[Recorded data]
--- START ---
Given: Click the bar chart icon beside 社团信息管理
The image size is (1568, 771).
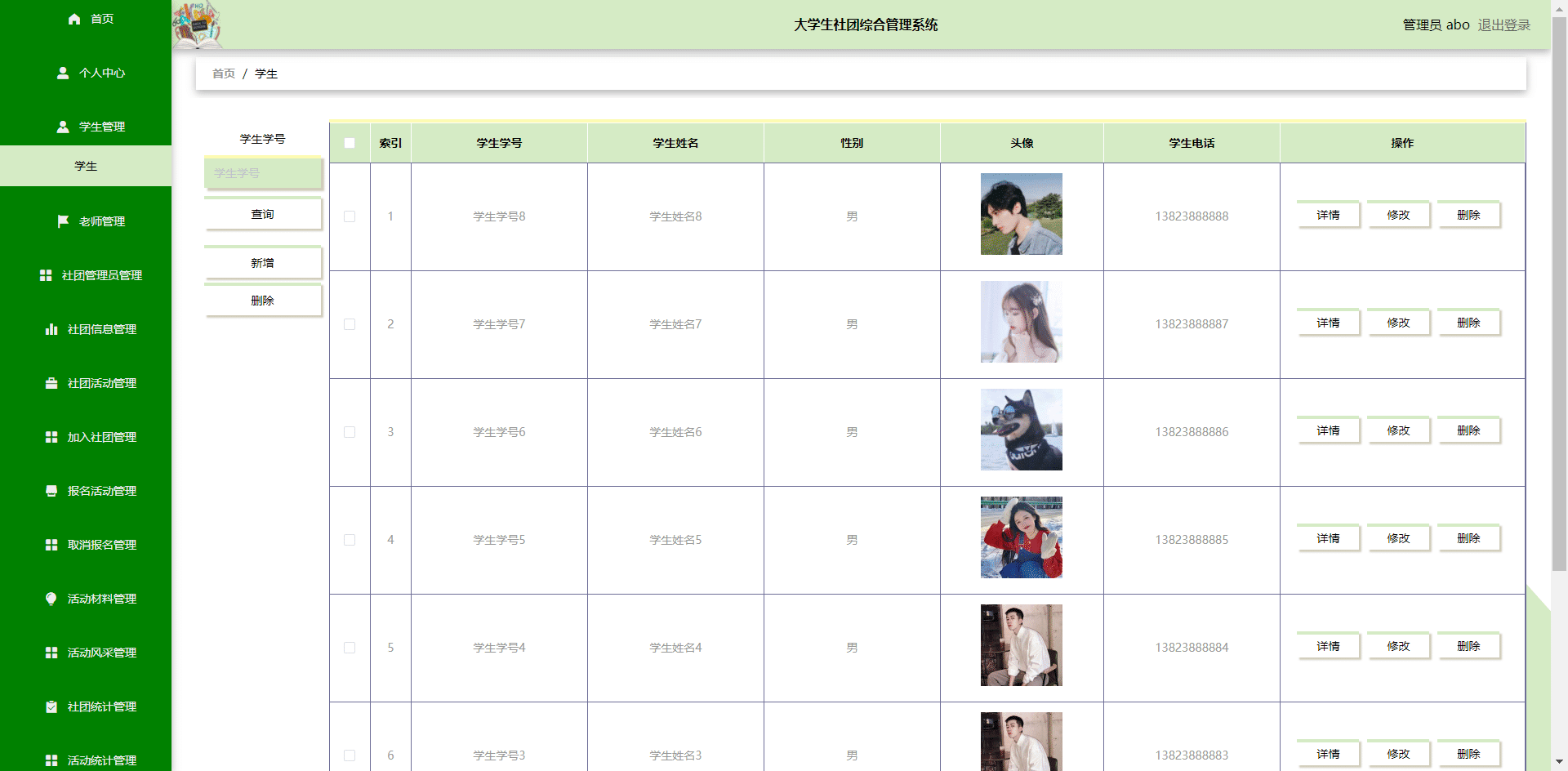Looking at the screenshot, I should 51,329.
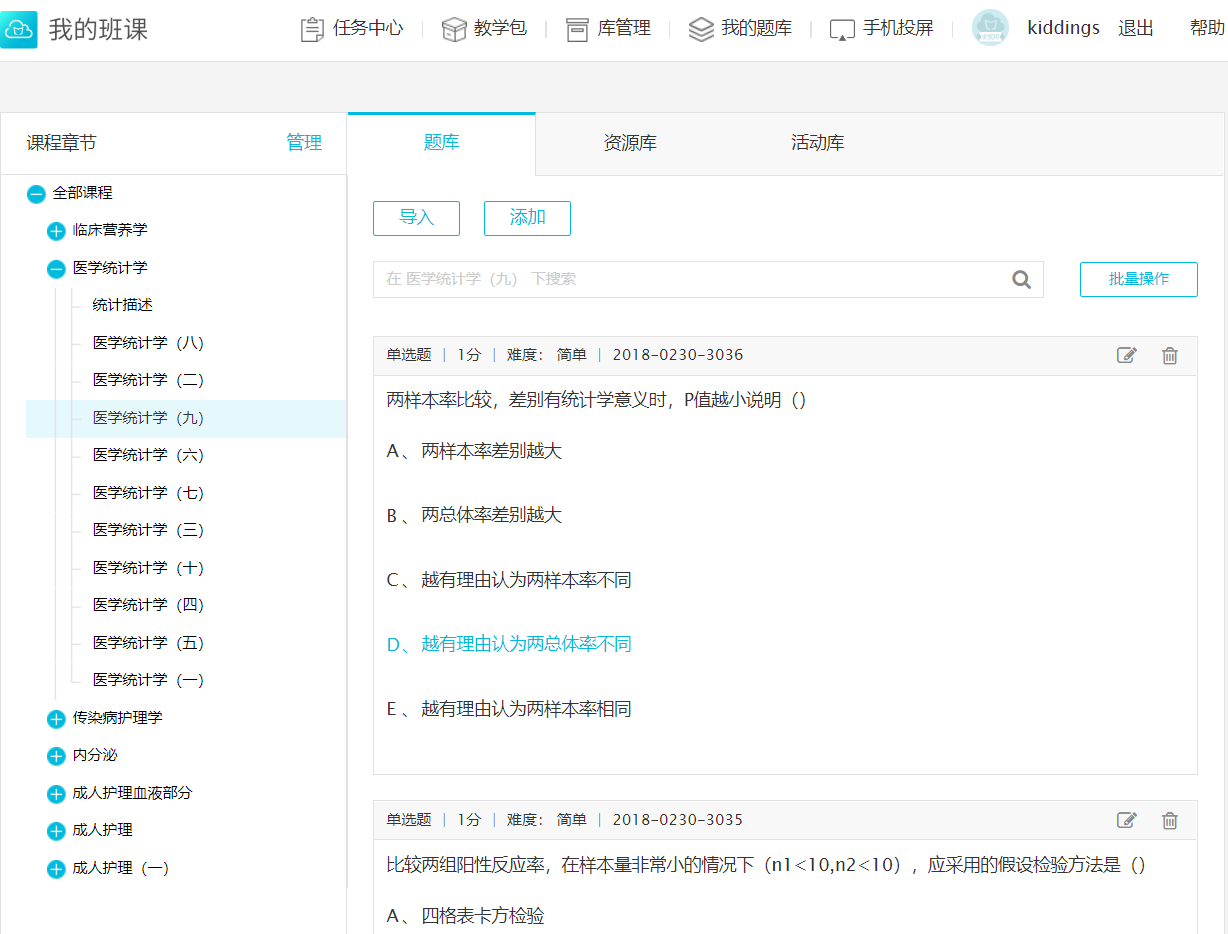Viewport: 1228px width, 934px height.
Task: Edit question 2018-0230-3036 with pencil icon
Action: [x=1126, y=355]
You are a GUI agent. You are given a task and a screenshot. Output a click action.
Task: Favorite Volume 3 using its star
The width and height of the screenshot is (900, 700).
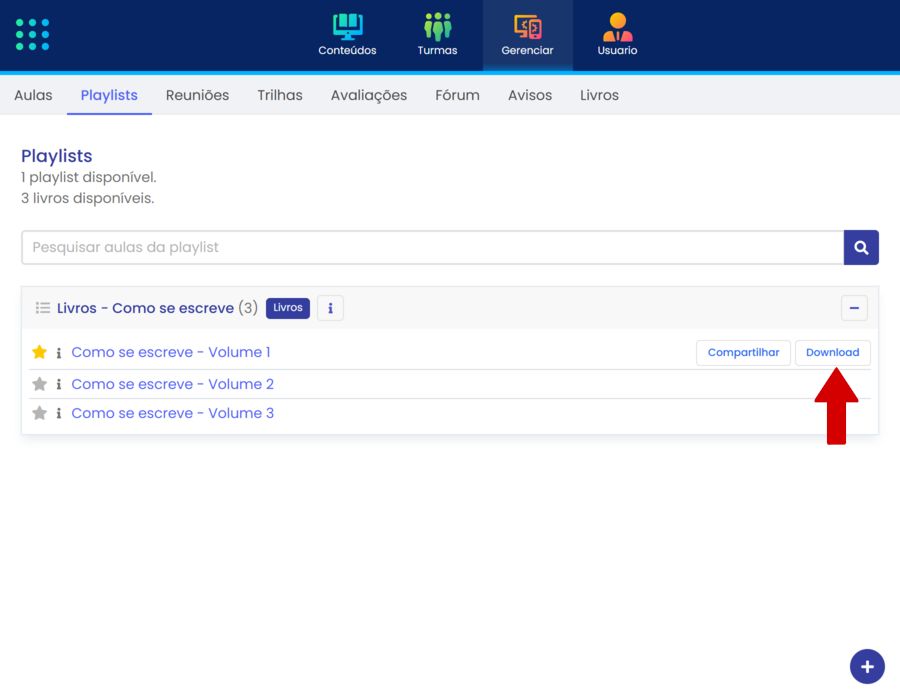(40, 414)
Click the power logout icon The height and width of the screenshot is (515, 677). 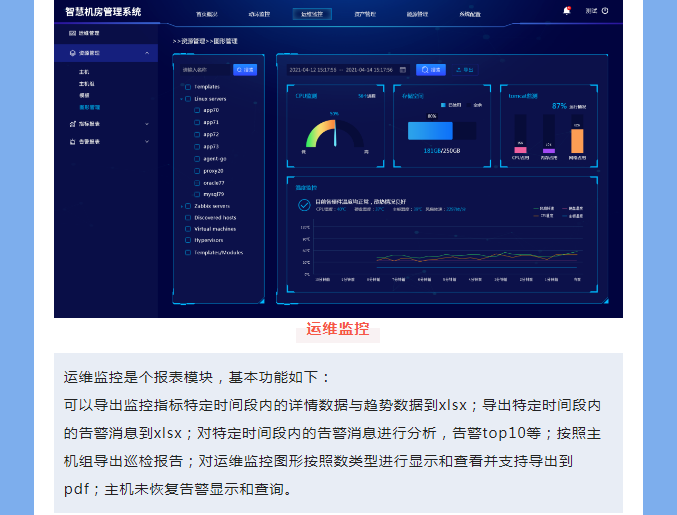pos(605,11)
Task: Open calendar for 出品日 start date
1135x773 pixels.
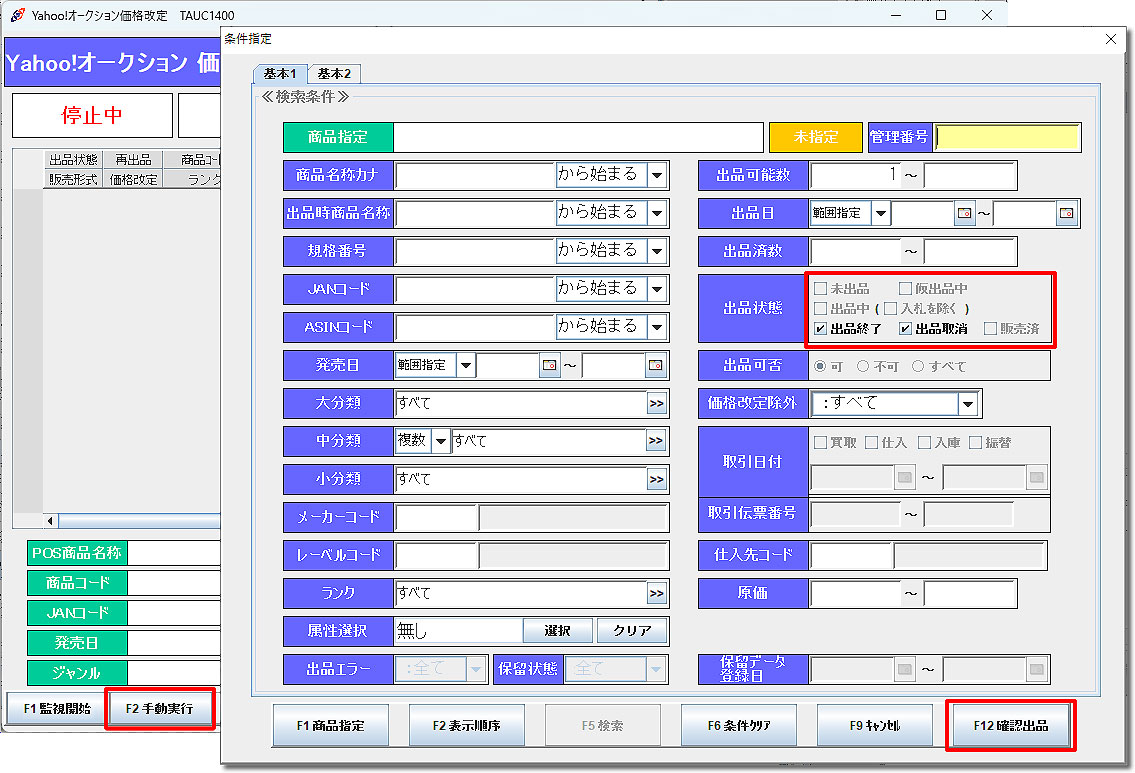Action: [x=964, y=213]
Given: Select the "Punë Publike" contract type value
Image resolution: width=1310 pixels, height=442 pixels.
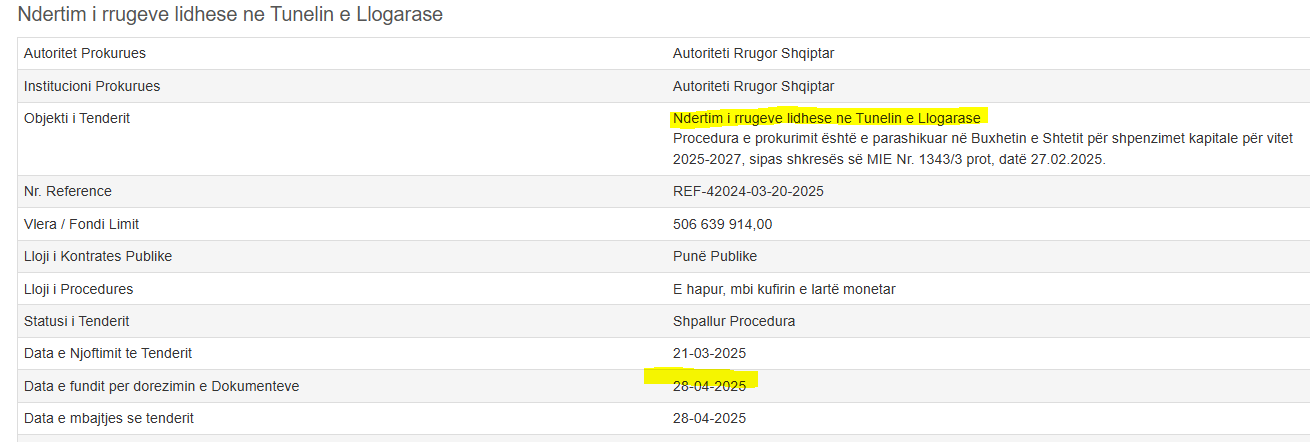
--- END ---
Exercise:
No pictures belong in the copy. Retype exactly, and only, the lines from the line containing "Given: Select the" through the last line of the data, both included.

Output for this task:
Given: Select the "Punë Publike" contract type value
Image resolution: width=1310 pixels, height=442 pixels.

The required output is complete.